» **Your objective**
Copy out everything from the line containing "You are a computer-use agent. Screen" down to the line containing "[x=282, y=153]", both included, leaving out the pictures.

» **Supplied records**
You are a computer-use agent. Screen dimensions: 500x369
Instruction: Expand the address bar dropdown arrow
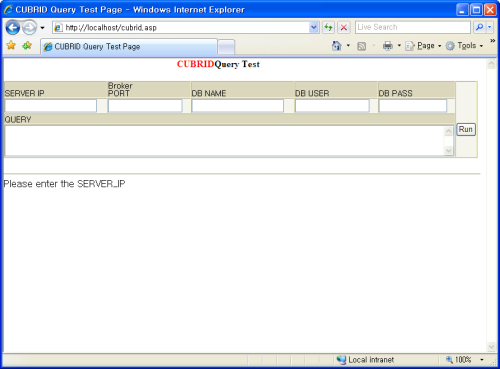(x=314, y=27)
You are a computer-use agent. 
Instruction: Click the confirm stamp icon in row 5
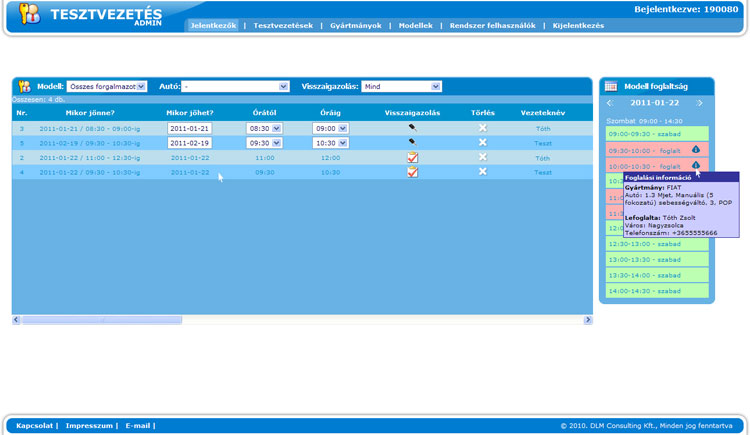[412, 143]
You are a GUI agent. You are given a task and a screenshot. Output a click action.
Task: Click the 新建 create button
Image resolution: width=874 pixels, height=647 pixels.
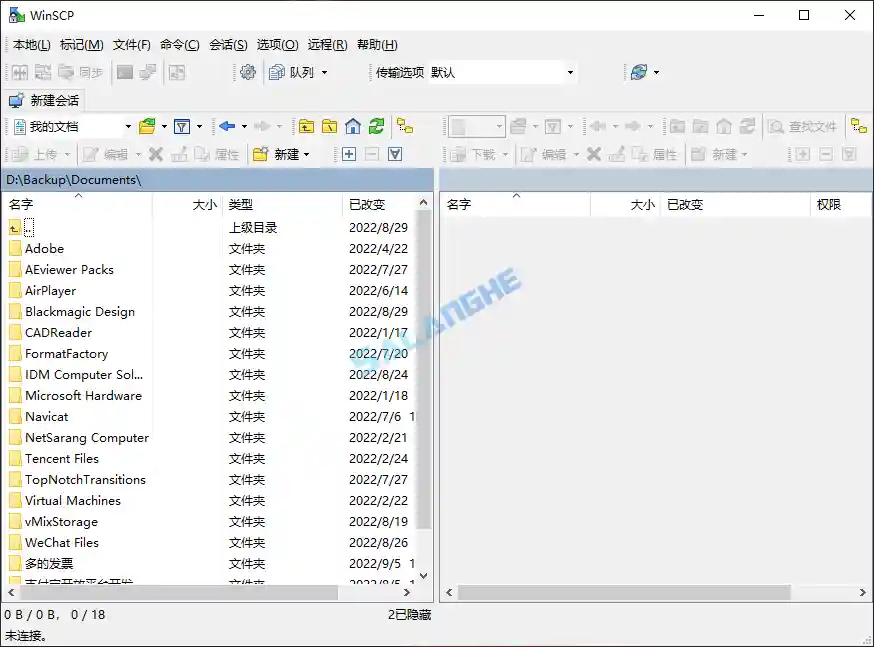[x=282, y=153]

...

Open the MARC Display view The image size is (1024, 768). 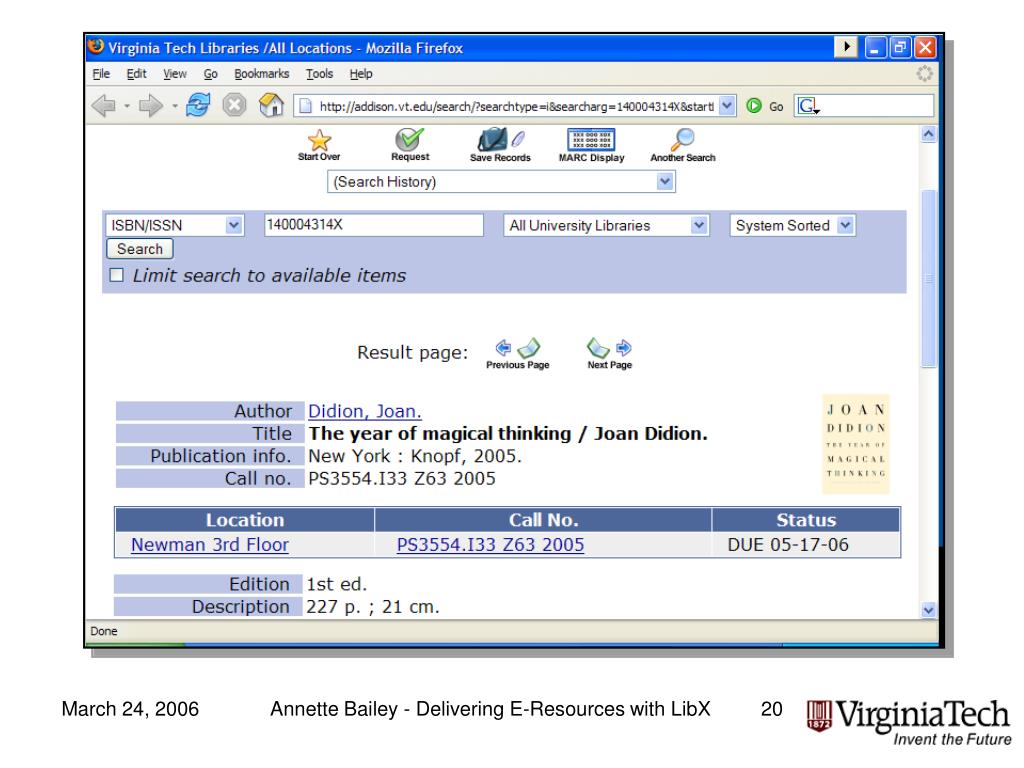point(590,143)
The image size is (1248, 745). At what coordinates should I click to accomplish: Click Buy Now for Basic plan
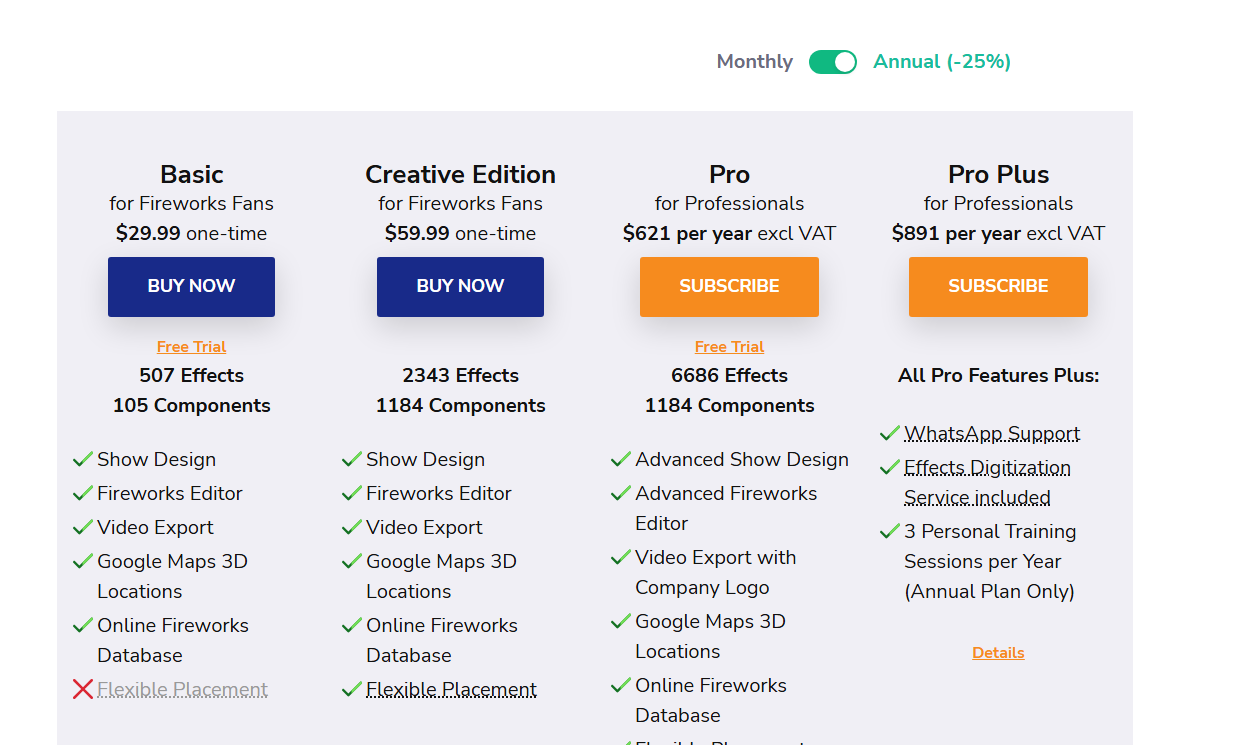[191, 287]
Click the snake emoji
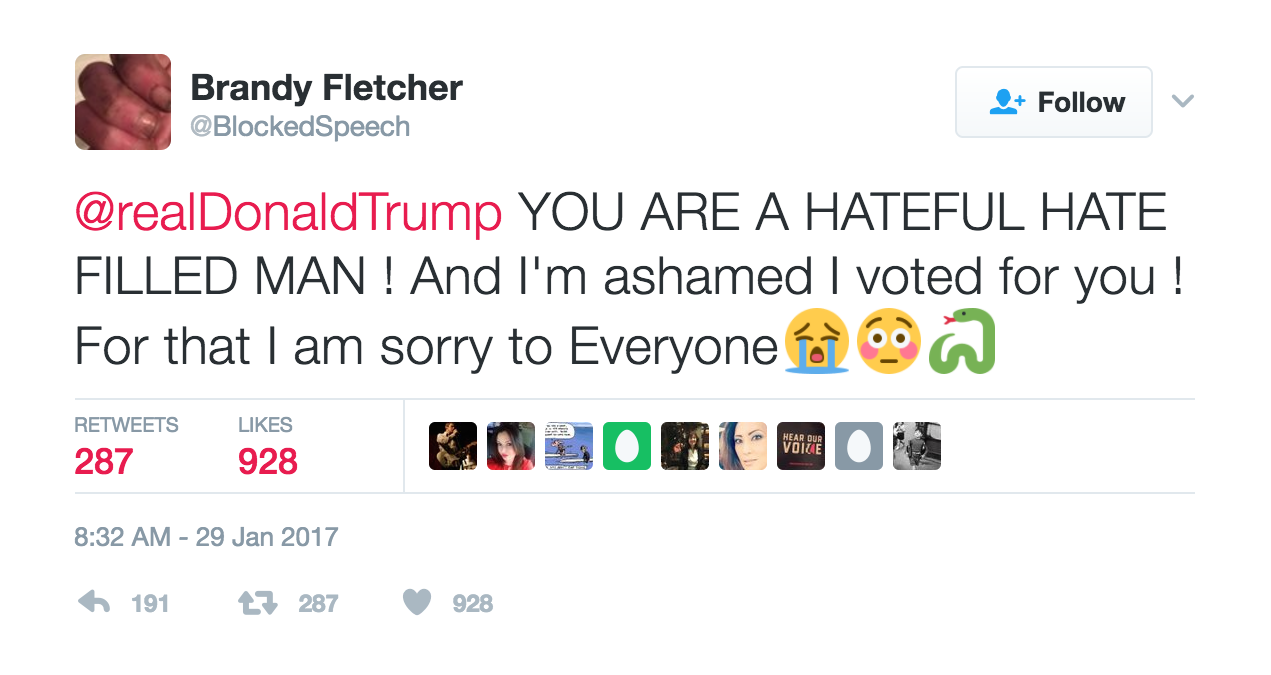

» **Written answer**
You are a computer-use agent. Screen dimensions: 500x369
Instruction: Expand the address bar dropdown arrow
(x=314, y=27)
You are a computer-use agent. 
Instruction: Click the confirm stamp icon in row 5
[412, 143]
You are a GUI agent. You are given a task and a screenshot. Output a click action.
Task: Click the 新建 create button
Image resolution: width=874 pixels, height=647 pixels.
[x=282, y=153]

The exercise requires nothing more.